В большой камере, бывшем гостиничном номере, стояли три железные койки и уже находились два арестанта. Вот и первое тюремное знакомство: Юрий Туник, студент, мой сверстник, астенического сложения, лысеющий, экспансивный и нервный. Обвиняется в измене, был в плену — значит — 58-1Б. Второй обитатель камеры — высокий широкоплечий здоровяк, округлое лицо с узкими щелочками глаз, под которыми большие мешки. Угрюмый и молчаливый, даже не назвал себя, только взглянул в мою сторону с некоторым презрением. Он все ходил по камере и тихо напевал:
«Вот вспыхнуло утро, румянятся воды,
над озером белая чайка летит,
ей много простора, ей много свободы,
луч солнца у чайки крыло серебрит…»
Я никак не мог вспомнить где и когда слышал эту мелодию. Каждое утро этого типа вызывали, как будто на допрос, возвращался он поздно вечером и заваливался спать. Ни я, ни Юра не понимали почему его вызывают днем, а ночью дают спать. Туника, а затем и меня, будут таскать на допросы только ночами, запрещая спать днем. Семь лет спустя я встретил Юру Туника возле его дома на Никольской. Он рассказал мне, что тот тип был «подсадной уткой». Вот почему он настойчиво расспрашивал у Юры все подробности плена, его похождения в Баварии после освобождения американцами. На следующий же день каждое сказанное слово было известно следователям. Стукач и ко мне подкатывался, но я и сам не знал в чем меня обвиняют.

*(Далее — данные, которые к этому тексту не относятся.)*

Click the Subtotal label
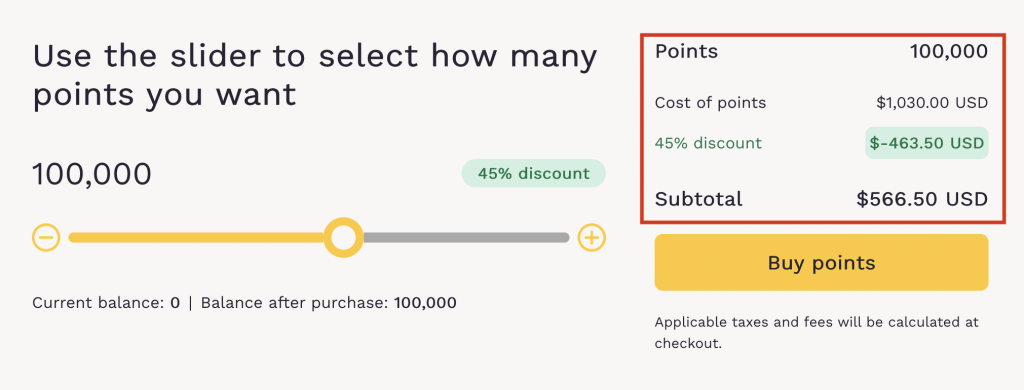This screenshot has height=390, width=1024. [x=699, y=199]
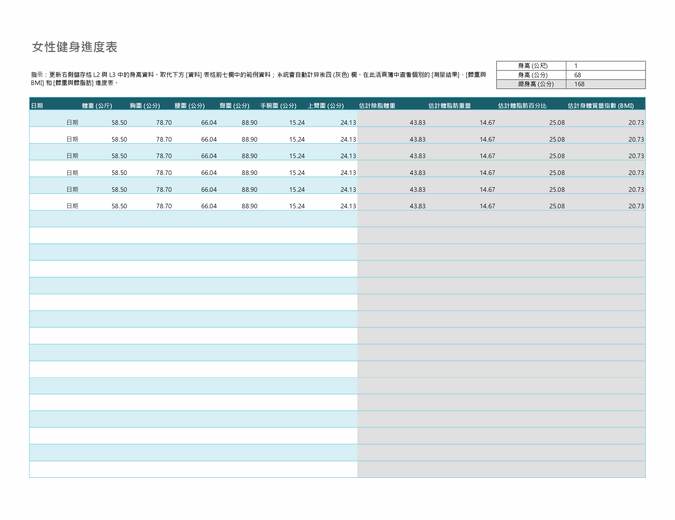Screen dimensions: 675x520
Task: Click the 手腕圍 (公分) column header
Action: [x=279, y=105]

В этой камере я просидел более двух месяцев. Из маленького дворика, где нас прогуливали по полчаса в день, была видна часть голубого особняка на улице Дзержинского, приемной УМГБ Москвы и области. С вечера в тюремном коридоре начинался беспрерывный звон ключей. Это бряцанье ключами о медные бляхи служило четко отработанным сигналом, предупреждающим возможность случайной встречи двух арестантов в коридоре. Так начинались ночные хождения на допросы. Тщательно была продумана схема распределения по камерам, чтобы подельники, да и просто знакомые, не оказались вместе. Утром в кормушку забрасывали пайку влажного черного хлеба и кружку кофейной бурды с двумя кусочками пиленного сахара. Днем — баланду, пахнущую рыбой и миску водянистой каши. Вечером ту же водянистую кашу. Таков был рацион на Малой Лубянке в 1949 году. Передачи были запрещены. Раз в неделю выводили по одному на лестничную площадку, где полная блондинка в белом халате состригала машинкой наши бороды под постоянным присмотром дежурного надзирателя. Однажды, когда надзиратель отошел, я шепнул ей домашний телефон родных и попросил позвонить им. Ее лицо оставалось неподвижным, будто она и не слышала моего шепота.